• **ASSIGNED TASK**: Exactly as they appear, copy the lines from the one holding "Click the five-star rating beside Super Klang" through the end of the records, leaving pictures out.

++++ MATERIAL PROVIDED ++++

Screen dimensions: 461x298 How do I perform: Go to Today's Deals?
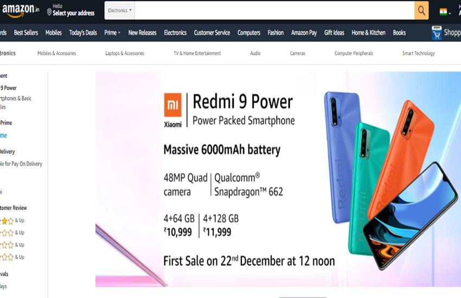click(83, 33)
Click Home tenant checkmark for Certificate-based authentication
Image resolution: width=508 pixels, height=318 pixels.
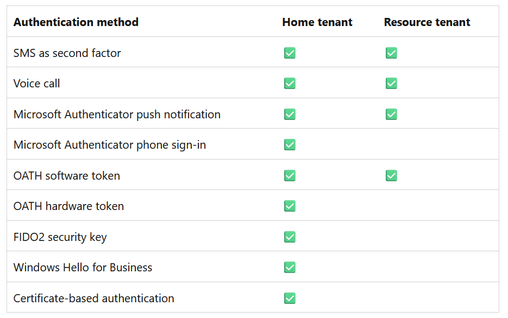click(x=290, y=298)
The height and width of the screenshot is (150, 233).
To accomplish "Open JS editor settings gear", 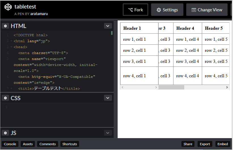I will [x=5, y=133].
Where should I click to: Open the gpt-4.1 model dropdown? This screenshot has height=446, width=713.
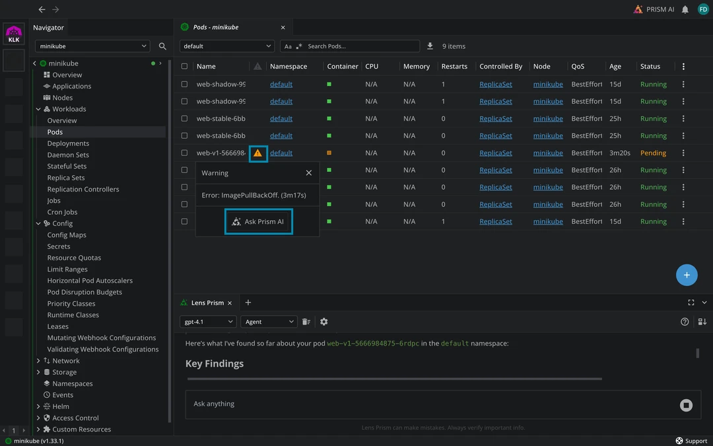tap(208, 322)
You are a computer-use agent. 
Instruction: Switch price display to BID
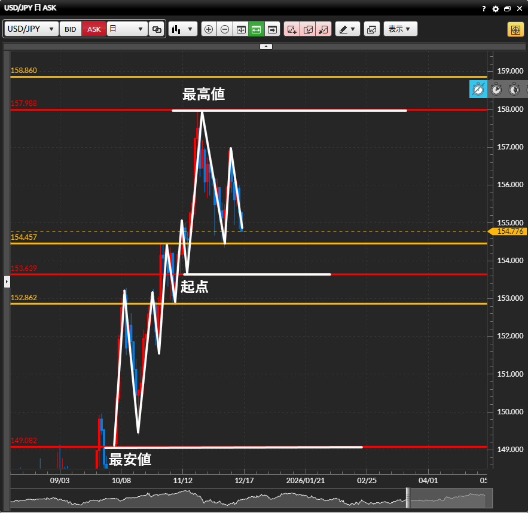(x=71, y=29)
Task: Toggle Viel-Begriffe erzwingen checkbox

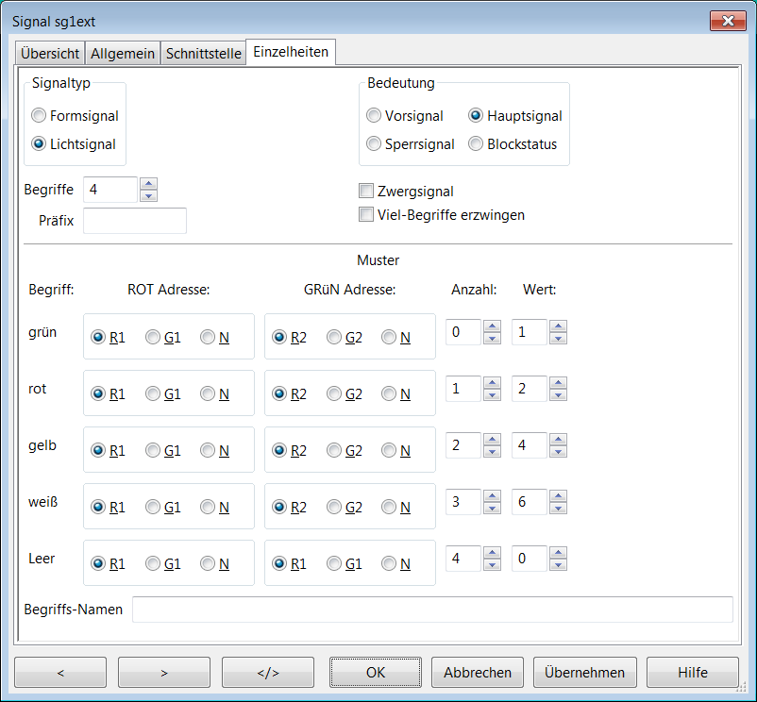Action: click(x=367, y=215)
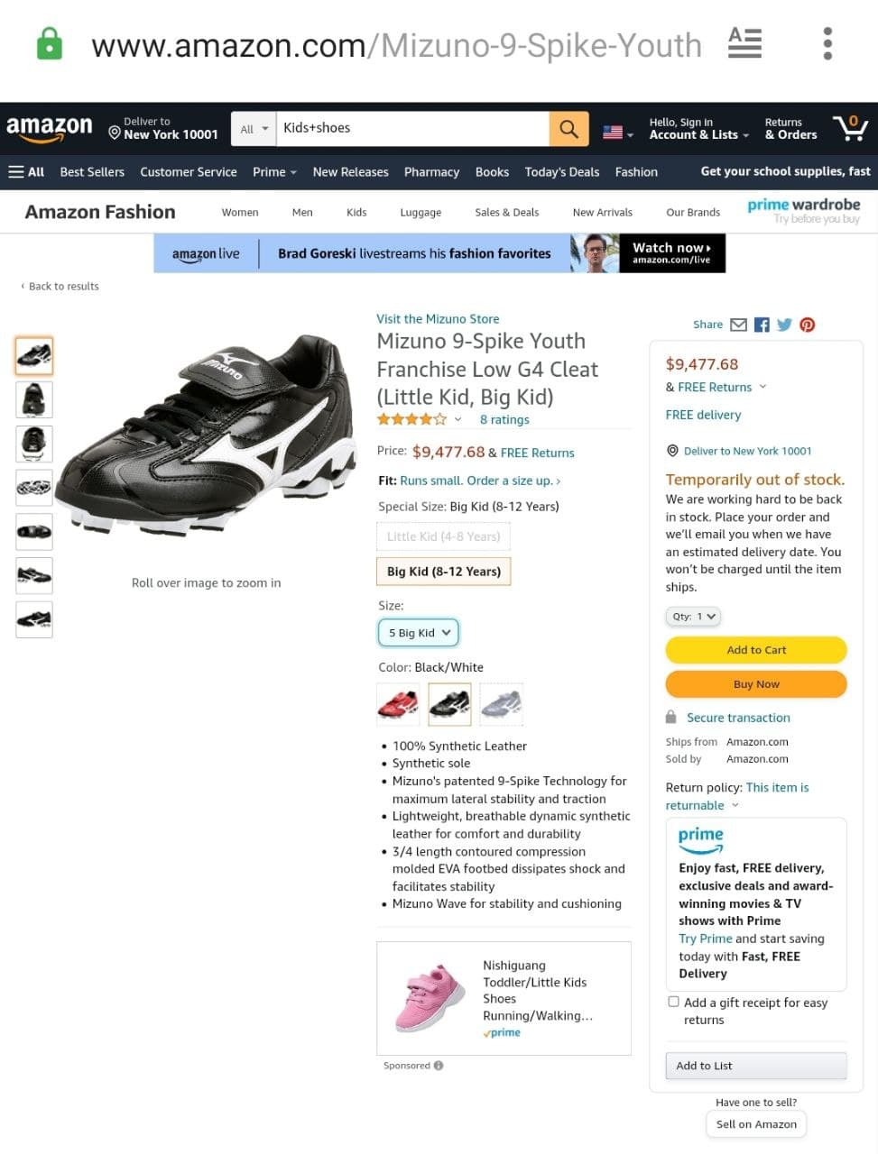This screenshot has width=878, height=1154.
Task: Open the All hamburger menu
Action: (x=26, y=171)
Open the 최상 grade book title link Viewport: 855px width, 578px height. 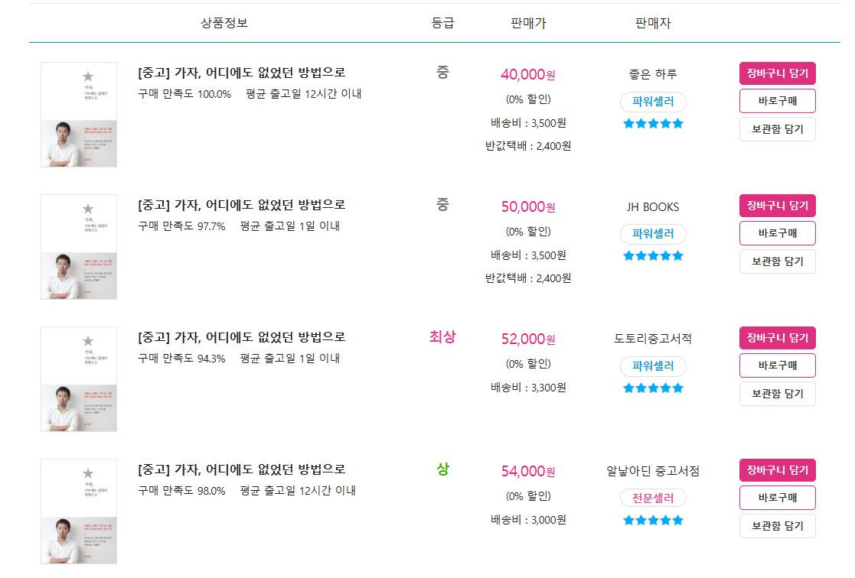coord(242,337)
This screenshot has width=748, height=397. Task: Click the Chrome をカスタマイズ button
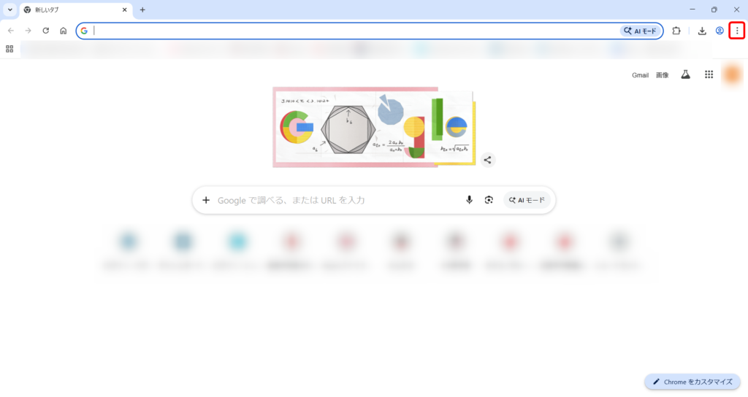coord(692,382)
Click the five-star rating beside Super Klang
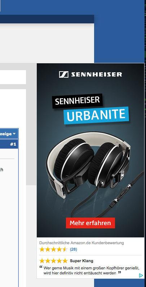 click(x=53, y=261)
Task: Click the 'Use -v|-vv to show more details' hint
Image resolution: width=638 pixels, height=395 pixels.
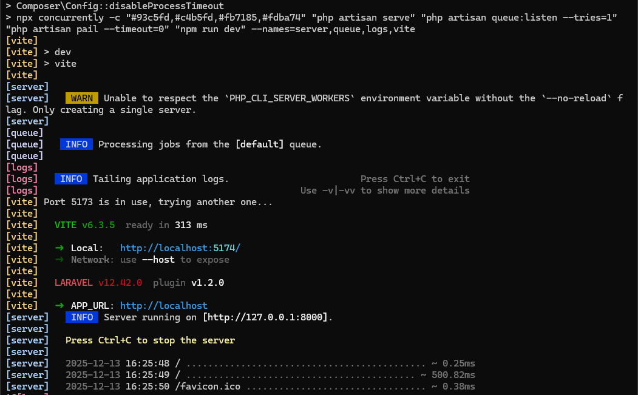Action: pyautogui.click(x=385, y=191)
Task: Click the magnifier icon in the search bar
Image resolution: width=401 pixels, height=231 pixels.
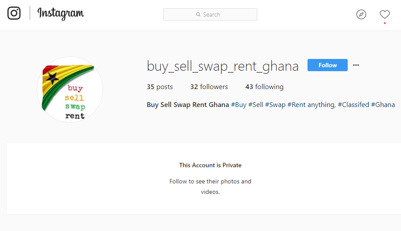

++++

• **PROBLEM SOLUTION**:
Click the five-star rating beside Super Klang
 click(x=53, y=261)
Task: Click the 'Use -v|-vv to show more details' hint
Image resolution: width=638 pixels, height=395 pixels.
Action: pyautogui.click(x=385, y=191)
Task: Click the magnifier icon in the search bar
Image resolution: width=401 pixels, height=231 pixels.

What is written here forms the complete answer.